Davacı, 16.02.2015 tarihinde fazla mesaisinin karşılığının ödenmesi için dilekçe vermiş olması nedeniyle 17.02.2015 tarihinde iş akdinin feshedileceğinin tarafına bildirildiğini, bu tutanağı imzalamadığını, 23.02.2015 tarihinde bu kez 09.02.2015 tarihli olan bir başka ihtarname ile iş akdinin feshedileceğinin bildirildiğini, bu tutanağı da imzalamadığını, 25.02.2015 tarihinde ise işine son verildiğini öne sürmektedir.
İş akdinin feshedileceğinin davacıya bildirildiği tarih uyuşmazlığın esasını oluşturmakta olup, feshin 17.02.2015 tarihinde davacıya bildirilmiş olduğunun kabulü halinde davanın süresinde açıldığı ve fesih bildiriminin davacıya ulaştığı tarih itibariyle 6 ay kıdem koşulunun sağlandığını kabul etmek gerekecek; 09.02.2015 tarihinde davacının haberdar edildiği kabul edilirse, dava süresinde açılmamış olacak ve davacının 6 ay kıdem süresi de dolmayacağı için davacının iş güvencesi hükümlerinden yararlanması bir başka deyişle işe iade davasının dinlenmesi de mümkün olmayacaktır.

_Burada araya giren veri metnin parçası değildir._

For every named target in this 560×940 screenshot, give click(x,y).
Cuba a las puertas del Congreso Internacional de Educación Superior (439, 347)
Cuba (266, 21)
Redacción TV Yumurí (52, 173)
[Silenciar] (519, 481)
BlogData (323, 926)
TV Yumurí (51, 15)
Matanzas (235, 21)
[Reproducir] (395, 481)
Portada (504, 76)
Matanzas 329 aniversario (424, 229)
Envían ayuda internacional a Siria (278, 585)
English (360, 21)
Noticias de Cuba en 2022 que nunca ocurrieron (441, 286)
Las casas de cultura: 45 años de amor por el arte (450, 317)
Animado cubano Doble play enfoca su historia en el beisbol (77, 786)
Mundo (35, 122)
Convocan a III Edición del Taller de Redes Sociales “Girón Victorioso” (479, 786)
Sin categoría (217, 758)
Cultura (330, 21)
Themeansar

Somut olayda, dosya içerisinde 17.02.2015 tarihinde düzenlenen bir fesih bildirimi ve tebliğ almaktan imtina tutanağı bulunması, davalının dayandığı 09.02.2015 tarihli fesih bildiriminin 09.02.2015 tarihinde davacıya bildirilmediğini göstermektedir. Davacının 09.02.2015 tarihli fesih bildiriminin kendisine 23.02.2015 tarihinde tebliğ edilmek istendiğine ilişkin iddiası bu nedenle dosya kapsamı ile örtüşmektedir. Kaldı ki davalı işveren davacının öğrendiğini beyan ettiği 17.02.2015 tarihinden önce feshi bildirdiğini de ispatlayamamıştır. ( Örneğin, davacının tebliğ almaktan imtina etmesinden sonra fesih bildiriminin noter kanalıyla gönderilmiş olması şeklinde bir delil sunulmamıştır)
17.02.2015 tarihli fesih bildirimi ve tebliğ almaktan imtina tutanağı dikkate alındığında 11.08.2014 tarihinde işe başlayan davacının 6 aylık kıdem süresinin dolduğu ve 13.03.2015 tarihinde açılan davanın 1 aylık yasal hak düşürücü süre içerisinde açıldığı anlaşılmaktadır.
Açıklanan nedenle mahkemece işin esasına girilmesi gerekirken yanılgılı değerlendirme ile davanın reddine karar verilmesi hatalı olup bozma nedenidir.
SONUÇ: Temyiz olunan kararın, yukarıda yazılı nedenlerle BOZULMASINA, peşin alınan temyiz harcının istek halinde davacıya iadesine, 10/03/2016 tarihinde oybirliğiyle KESİN olarak karar verildi.